The National Cancer Institute, earlier this month, announced that it awarded a US $215,740 Small Business Innovation Research (SBIR) grant to support continued development of Igenica Biotherapeutics’ SNAP site-specific ADC linker technology.
SNAP technology, named for its speed and ease of use, overcomes the major limitations of current linker technologies by providing a simple, chemically-driven method for linking any anticancer antibody and small molecule cytotoxic drug to produce ADC products with optimal and uniform ratios of drug to antibody.
“Drug companies are aggressively pursuing ADCs as powerful new anti-cancer medicines comprised of a monoclonal antibody, a linker and a payload,” noted Mary Haak-Frendscho, Ph.D., chief executive officer of Igenica. “SNAP is a transformative, chemically-driven and broadly applicable technology that will accelerate the development of next-generation cancer therapeutics designed to selectively target cancer cells with potent cytotoxic agents.

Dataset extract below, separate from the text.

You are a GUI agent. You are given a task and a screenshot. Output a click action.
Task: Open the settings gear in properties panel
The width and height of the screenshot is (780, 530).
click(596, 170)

We are using this platform to strengthen our internal product pipeline and also will make it available to select partners.”

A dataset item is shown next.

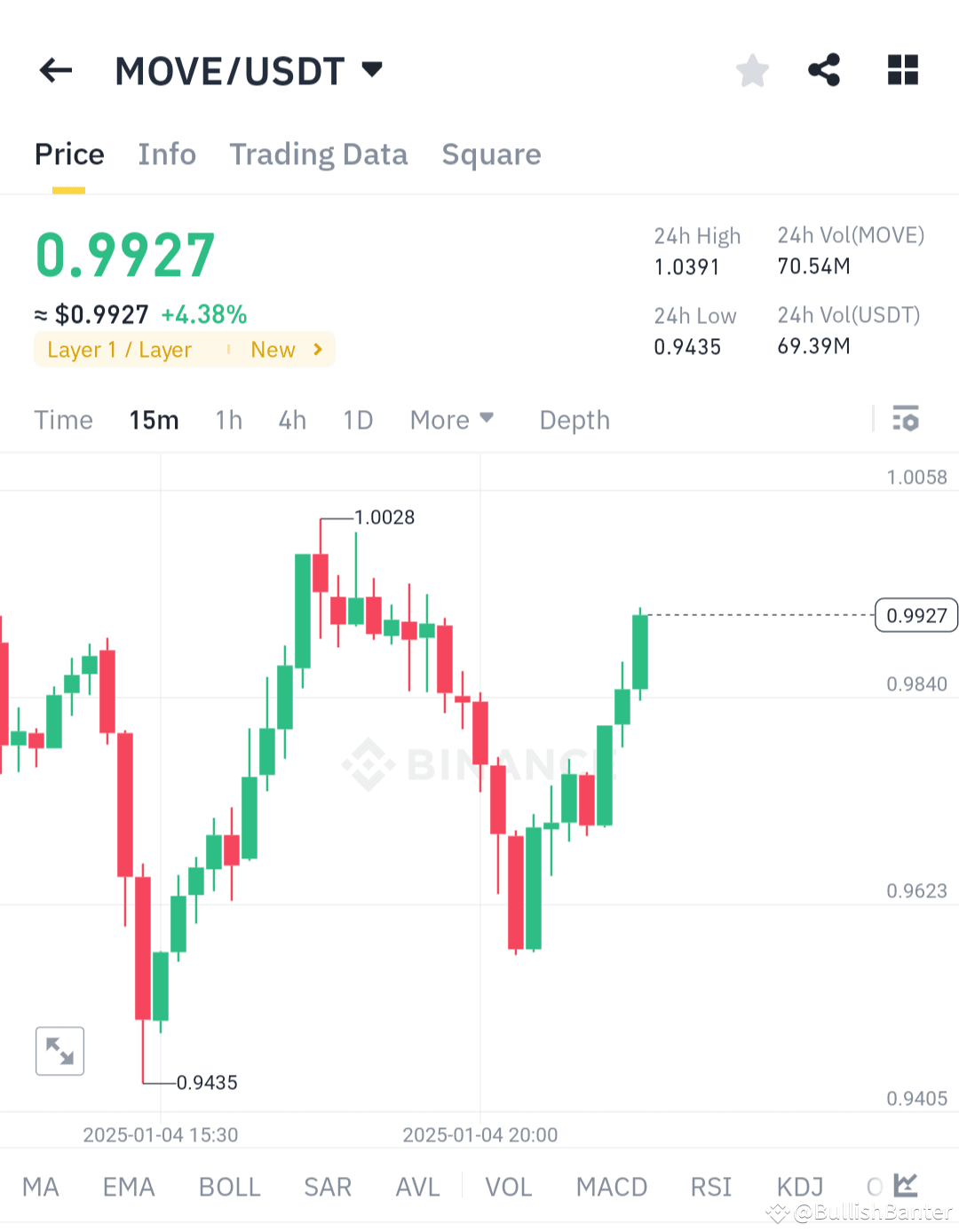Image resolution: width=959 pixels, height=1232 pixels.
Task: Switch to the Trading Data tab
Action: (318, 154)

The current generation of ADCs, which are developed using conventional chemistry approaches, offer limited benefits to patients because they are heterogeneous drug mixtures containing variants with sub-optimal pharmaceutical properties. Igenica’s SNAP technology is comprised of a cutting-edge and proprietary linker that yields homogeneous ADCs armed with the optimal quantity of toxin payload to kill cancer cells. This approach should translate to drugs with lower toxicity and higher efficacy for cancer patients.